- Dalhousie Cantonment Location in Himachal Pradesh, India Dalhousie Cantonment Dalhousie Cantonment (India)
- Coordinates: 32°32′N 75°59′E﻿ / ﻿32.53°N 75.98°E
- Country: India
- State: Himachal Pradesh
- District: Chamba
- Elevation: 1,954 m (6,411 ft)

Population (2001)
- • Total: 1,962

Languages
- • Official: Hindi, Pahari
- Time zone: UTC+5:30 (IST)
- Vehicle registration: HP

= Dalhousie Cantonment =

Dalhousie cantonment is a town in Dalhousie, just 50 km from Chamba town in Chamba district in the state of Himachal Pradesh, India.

==History==
In 1851, the British Government approached the Chamba State authorities to set up a sanatorium for Europeans. The state cooperated fully, and a site was chosen on the western edge of the Dhauladhar range by Colonel Napier (later Lord Napier of Magdala). After studying the climate, the Government approved the plan in 1853 and transferred five plateaux from Chamba State—Katalagh, Potrain, Terah, Bakrota, and Bhangor—for this purpose. In return, the annual tribute paid by Chamba was reduced by ₹2,000. On the recommendation of Sir Donald McLeod, the new sanatorium was named Dalhousie.

In the wake of the 1857 War, the Military Department of the Government of India, expanded its survey of lower Himalayas, to identify suitable locations for building "sanitaria and cantonments" for "quartering" British soldiers and military units. The move to locate cantonments in "cool and healthy hill stations" was justified on strategic and health grounds. In the following decade several cantonments, including in Balun (Dalhousie), Bakloh, Chakrata, Ranikhet, in the western lower Himalayas, were established. In 1863 it was decided that one third of the British troops in India should be located in the hill station cantonments. By the 1890s almost twenty five percent of the British troops in India were located in hill stations.

The Cantonment area in Dalhousie is called Baloon, also spelt as Balun. Dalhousie was first surveyed in 1853, and was acquired as a convalescent depot for European troops, in 1866, the same year as Bakloh was acquired as a Goorkha Cantonment, from the Raja of Chamba. In 1868, British troops moved into barracks in Baloon. By 1878 an 18 foot road connected the new cantonment to the plains.

In August 1954, during the Dalhousie centenary celebrations, Jawahar Lal Nehru, the prime minister of India, visited Baloon, Dalhousie Cantonment. He was accompanied by Lt General Kalwant Singh, General Officer Commanding in Chief, Western Command.

For administrative purposes, the cantonment came under Gurdaspur district until 1966. Under the Punjab Reorganisation Act of 1966, Dalhousie, along with Bakloh and Balun cantonments, was transferred to Chamba district of Himachal Pradesh.

==Cantonment Board==
Dalhousie cantonment was established in 1867. It has been classified as a category IV Cantonment by Director General of Defence estates. The cantonment board, which is responsible for the management of the cantonment, consists of 4 members, including two elected members. Brig. JS Bhardwaj, Commander 323 Mountain Brigade, is the President of the Cantonment Board.

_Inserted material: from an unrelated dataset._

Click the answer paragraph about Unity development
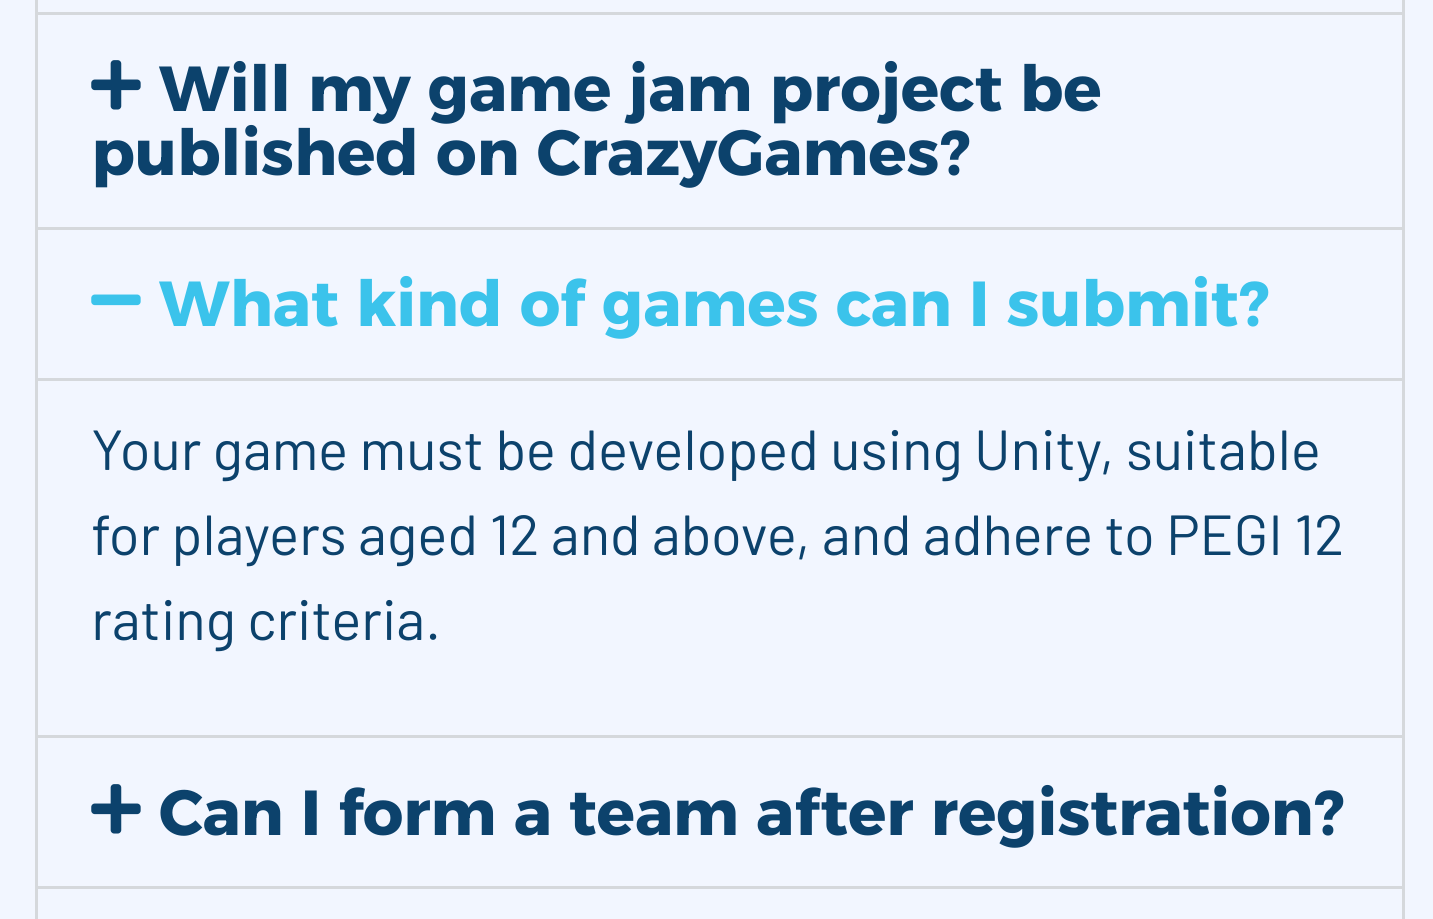This screenshot has height=919, width=1433. coord(717,537)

The cantonment board runs a primary school (24 students), a small hospital (two beds), and a guest house.

==Churches==
There are four churches in Dalhousie. St. Andrew's Church and St. Patrick's Church, are located in Balun, Dalhousie Cantonment.

==Geography==
Dalhousie is located at . It has an average elevation of 1954 metres (6410 feet).

===Location===
Dalhousie Cantonment is 485 km from Delhi, 52 km from Chamba, 23 km from Khajjiar, and 80 km from Pathankot, the closest railhead. The nearest airport is at Gaggal in Kangra, at a distance of 135 km. Although there is an airport in Pathankot also but mostly flights are from Kangra.

==Demographics==
According to the 2001 India census, Dalhousie cantonment had a population of 1962. Males constitute 56% of the population and females 44%. Dalhousie has an average literacy rate of 76%, higher than the national average of 65.38%. Male literacy is 79% and, female literacy is 72%. In Dalhousie, 14% of the population is under 6 years of age. Dalhousie is a very popular tourist destination with its most popular attraction is the Khajjiar Valley.